# Exercise aim
Return the records, each one exactly as written.
------ Records shown
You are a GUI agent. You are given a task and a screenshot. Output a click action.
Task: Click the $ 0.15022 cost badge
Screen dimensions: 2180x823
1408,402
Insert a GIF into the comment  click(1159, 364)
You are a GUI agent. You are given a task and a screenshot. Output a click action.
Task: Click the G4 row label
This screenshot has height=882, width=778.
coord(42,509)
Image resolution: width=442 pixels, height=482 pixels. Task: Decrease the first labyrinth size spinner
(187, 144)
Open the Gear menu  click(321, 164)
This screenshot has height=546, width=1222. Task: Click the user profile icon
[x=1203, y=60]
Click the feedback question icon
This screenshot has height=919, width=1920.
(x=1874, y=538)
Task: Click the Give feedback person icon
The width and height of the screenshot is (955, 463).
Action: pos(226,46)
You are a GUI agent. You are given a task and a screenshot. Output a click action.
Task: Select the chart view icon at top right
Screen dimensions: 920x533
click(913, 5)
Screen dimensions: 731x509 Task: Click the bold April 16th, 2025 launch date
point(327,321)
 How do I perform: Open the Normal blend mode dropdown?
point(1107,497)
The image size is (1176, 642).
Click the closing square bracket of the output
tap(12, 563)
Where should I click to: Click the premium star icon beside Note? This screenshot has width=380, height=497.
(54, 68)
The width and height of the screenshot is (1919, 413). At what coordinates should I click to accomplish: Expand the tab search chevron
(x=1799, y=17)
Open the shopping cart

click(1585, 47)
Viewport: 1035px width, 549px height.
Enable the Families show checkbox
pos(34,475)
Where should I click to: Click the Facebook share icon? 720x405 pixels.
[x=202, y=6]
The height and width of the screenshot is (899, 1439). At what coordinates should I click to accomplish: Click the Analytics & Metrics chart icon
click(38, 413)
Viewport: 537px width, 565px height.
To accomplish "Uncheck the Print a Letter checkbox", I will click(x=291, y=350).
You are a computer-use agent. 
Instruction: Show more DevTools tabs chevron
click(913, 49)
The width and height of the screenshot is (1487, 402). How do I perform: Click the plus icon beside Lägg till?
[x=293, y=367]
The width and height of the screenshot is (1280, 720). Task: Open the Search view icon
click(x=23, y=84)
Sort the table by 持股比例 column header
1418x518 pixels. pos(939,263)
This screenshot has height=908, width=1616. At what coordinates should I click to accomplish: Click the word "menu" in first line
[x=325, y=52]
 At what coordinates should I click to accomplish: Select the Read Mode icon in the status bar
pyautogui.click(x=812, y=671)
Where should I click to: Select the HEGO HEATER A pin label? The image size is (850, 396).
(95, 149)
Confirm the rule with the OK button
------------
# Task solution
You are a GUI agent. You are given a task and a screenshot. Output a click action.
Task: Click the $ 0.15022 cost badge
Screen dimensions: 2180x823
1408,402
Insert a GIF into the comment  click(1159, 364)
You are a GUI agent. You are given a task and a screenshot. Output a click action.
Task: Click the G4 row label
This screenshot has height=882, width=778.
coord(42,509)
Image resolution: width=442 pixels, height=482 pixels. Task: Decrease the first labyrinth size spinner
(187, 144)
Open the Gear menu  click(321, 164)
This screenshot has height=546, width=1222. Task: Click the user profile icon
[x=1203, y=60]
Click the feedback question icon
This screenshot has height=919, width=1920.
(x=1874, y=538)
Task: Click the Give feedback person icon
The width and height of the screenshot is (955, 463).
Action: pos(226,46)
You are a GUI agent. You are given a task and a screenshot. Output a click action.
Task: Select the chart view icon at top right
Screen dimensions: 920x533
click(913, 5)
Screen dimensions: 731x509 Task: Click the bold April 16th, 2025 launch date
point(327,321)
 How do I perform: Open the Normal blend mode dropdown?
point(1107,497)
The image size is (1176, 642).
Click the closing square bracket of the output
tap(12, 563)
Where should I click to: Click the premium star icon beside Note? This screenshot has width=380, height=497.
(54, 68)
The width and height of the screenshot is (1919, 413). At what coordinates should I click to accomplish: Expand the tab search chevron
(x=1799, y=17)
Open the shopping cart

click(1585, 47)
Viewport: 1035px width, 549px height.
Enable the Families show checkbox
pos(34,475)
Where should I click to: Click the Facebook share icon? 720x405 pixels.
[x=202, y=6]
The height and width of the screenshot is (899, 1439). At what coordinates should I click to accomplish: Click the Analytics & Metrics chart icon
click(38, 413)
Viewport: 537px width, 565px height.
To accomplish "Uncheck the Print a Letter checkbox", I will click(x=291, y=350).
You are a computer-use agent. 
Instruction: Show more DevTools tabs chevron
click(913, 49)
The width and height of the screenshot is (1487, 402). How do I perform: Click the plus icon beside Lägg till?
[x=293, y=367]
The width and height of the screenshot is (1280, 720). Task: Open the Search view icon
click(x=23, y=84)
Sort the table by 持股比例 column header
1418x518 pixels. pos(939,263)
This screenshot has height=908, width=1616. At what coordinates should I click to accomplish: Click the word "menu" in first line
[x=325, y=52]
 At what coordinates should I click to accomplish: Select the Read Mode icon in the status bar
pyautogui.click(x=812, y=671)
Where should I click to: Select the HEGO HEATER A pin label? The image size is (850, 396).
(95, 149)
Confirm the rule with the OK button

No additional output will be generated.